I used to be a massive liar. Now I love saying sorry

Another week, another hoo-ha brought about by new technology. According to a piece on the Daily Mail website, a spate of recent celebrity apologies — from Whoopi Goldberg, podcaster Joe Rogan and Elon Musk — might not have been true apologies at all. When run through an AI-detector, it seemed there was a greater than 25 per cent chance that these mea culpas weren’t mea at all: they had been crafted by ChatGPT instead.

Although Goldberg, Rogan and Musk have neither confirmed nor denied these allegations — or got ChatGPT to do it for them — this does raise the question: has technology presented us with the option never to apologise again? Never to go through the shameful, mortifying, sweaty process of throwing up our hands and going, “I was WRONG. I upset people. I did a bad. I will get better”— but instead to outsource it by pressing a button on our iPhone? Have we un-invented the personal, heartfelt apology?

If we have, I would be very sad. More than that, I would feel very sorry for our entire species. I came to apologising relatively late in life — for which I am, obviously, very sorry. I was raised in a household where apologising was not done properly. If someone erred and then apologised, the apology was never accepted. Rather than the joy of a clean slate and forgiveness, apologies were seen as something to be totally dismissed — in favour of the aggrieved mentioning the original infraction repeatedly in increasingly guilt-inducing terms.

When, in 1986, I committed my Great Crime — losing The Stanley Gibbons Guide to Stamp Collecting from the local library, thus incurring the ultimate shame to our family: overdue fines of up to £1 — it was mentioned over and over again, no matter how many times I apologised or wept.

In light of this grievous mistake, I was given a new, distressing nickname, Catie Cock-Up, so that I would be remembered, centuries hence, as someone who had quite impressively managed to lose a huge book in a house the size of a bread bin.

As is the trademark of all children whose apologies are not accepted, inevitably I went on to become a massive liar. If you can never be forgiven, it’s best not to make mistakes — and if you do make a mistake, you simply lie about it. You know that in future your best option is to pretend to be perfect instead.

Over the years, I lied about who had broken a china figurine of a German shepherd dog; who had eaten all the jelly cubes, thus resulting in a very watery Christmas Day trifle; and who had used Dad’s razor to shave their legs for the first time, leaving it looking like a tiny yeti on a stick. After all, I was still being called Catie Cock-Up — three years later — so I figured that under the terms of this blanket, rolling punishment, I might as well chuck in a couple of bogof crimes in some kind of value-for-eternal-damnation deal.

It was only in my twenties, when I moved in with my husband, that I started to see the value in apologising. Primarily when he seemed utterly bewildered as to why a fully grown woman would claim not to have eaten the last of the ham when she was the only person who had been in the house with said ham and, indeed, smelt quite strongly of ham.

“I’m not angry, but I don’t understand where else it could have gone,” he said mildly.

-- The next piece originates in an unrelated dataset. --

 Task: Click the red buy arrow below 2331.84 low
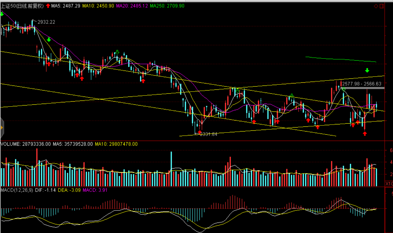click(x=200, y=132)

This was the revelatory moment when I realised that lying only really worked when you lived with seven other siblings, three of whom could not yet talk properly and could therefore always be relied on to be the patsy.

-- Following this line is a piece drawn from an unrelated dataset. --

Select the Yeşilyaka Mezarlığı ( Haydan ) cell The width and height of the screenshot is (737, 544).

And it was in this moment — of realising I was basically gaslighting my terribly confused husband — that I tentatively tried, for the first time since 1986, to admit I was wrong and to apologise. I admit now: I wept hysterically throughout. I presumed I was seconds away from being both never forgiven and being given a new nickname. Perhaps “Hamburglar”.

So when he both instantly forgave me — “It’s fine, I’ll have just cheese” — and then never mentioned it again, as is the correct response to a heartfelt apology, I became, in a dazzling flash, a Born Again Apologiser. Oh, the simple, deep, fresh thrill of the truth. The relief in admitting you’re not — when it comes to ham, anyway — perfect. And the lasting joy of a functional system wherein a human accepts, and sees the value in, one of civilisation’s greatest inventions: a true, profound and heartfelt apology.

You can’t get all this if you just press the “Auto-Soz” button on your iPhone. You take away all the feelings. You take away being human.